It was a pretty big scoop, at least as far as Twitter and Reddit were concerned: CNN’s “K-File” investigative unit, run by former BuzzFeed reporter Andrew Kaczynski, found the guy who created the GIF that Donald Trump used for a recent anti-CNN tweet. And then a single poorly-worded line in the story shifted the focus away from the GIF creator and onto CNN itself.
In the story, CNN said it had decided not to identify the Reddit user who originally created the GIF, someone who goes by the name HanAssholeSolo. But then it added a coda to that promise that created a controversy about its motives that continues to expand.
CNN is not publishing “HanA**holeSolo’s” name because he is a private citizen who has issued an extensive statement of apology, showed his remorse by saying he has taken down all his offending posts, and because he said he is not going to repeat this ugly behavior on social media again. In addition, he said his statement could serve as an example to others not to do the same. CNN reserves the right to publish his identity should any of that change.

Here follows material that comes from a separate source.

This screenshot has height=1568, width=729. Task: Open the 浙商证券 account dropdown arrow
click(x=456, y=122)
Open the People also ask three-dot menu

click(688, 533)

As soon as I read that last line, I thought to myself “That’s odd. It sounds like CNN is threatening to identify this guy if he steps out of line in the future.” That’s a pretty unusual thing for a mainstream news outlet to do. So I tweeted about it:
The threat is the part where you say you'll renege on the deal and reveal his identity if he doesn't behave https://t.co/OBY8EssJLO
— Mathew Ingram (@mathewi) July 5, 2017
Kaczynski responded to me (and to others) that we were misinterpreting the phrase, and that it was intended only to make it clear that CNN had not made any kind of agreement with the Reddit user to keep his identity anonymous. But I was hardly the only one who saw it as an implied threat.
https://twitter.com/popehat/status/882422961814163456
Unfortunately for CNN, this line was seized upon by pro-Trump forces (my tweet was retweeted over two thousand times, which is an unusually large amount) and used to accuse the media outlet of blackmailing their target. This in turn fed into the ongoing “CNN is fake news” campaign that gave rise to the original Trump GIF of him taking down a person with the CNN logo for a head.
I don’t think CNN deliberately wanted to threaten the Reddit user with that phrase, but I find it hard to believe that no one else could see that this is the way it would be interpreted. According to BuzzFeed, the line was added later by an editor. “All we intended to make clear is that there was no agreement about revealing or not revealing his identity,” a CNN executive said.
That may have been the intention, but the way it was handled has made CNN’s problems worse instead of better. If you have a target on your back the way CNN does, you should try reading everything you write in the most suspicious way possible, just in case.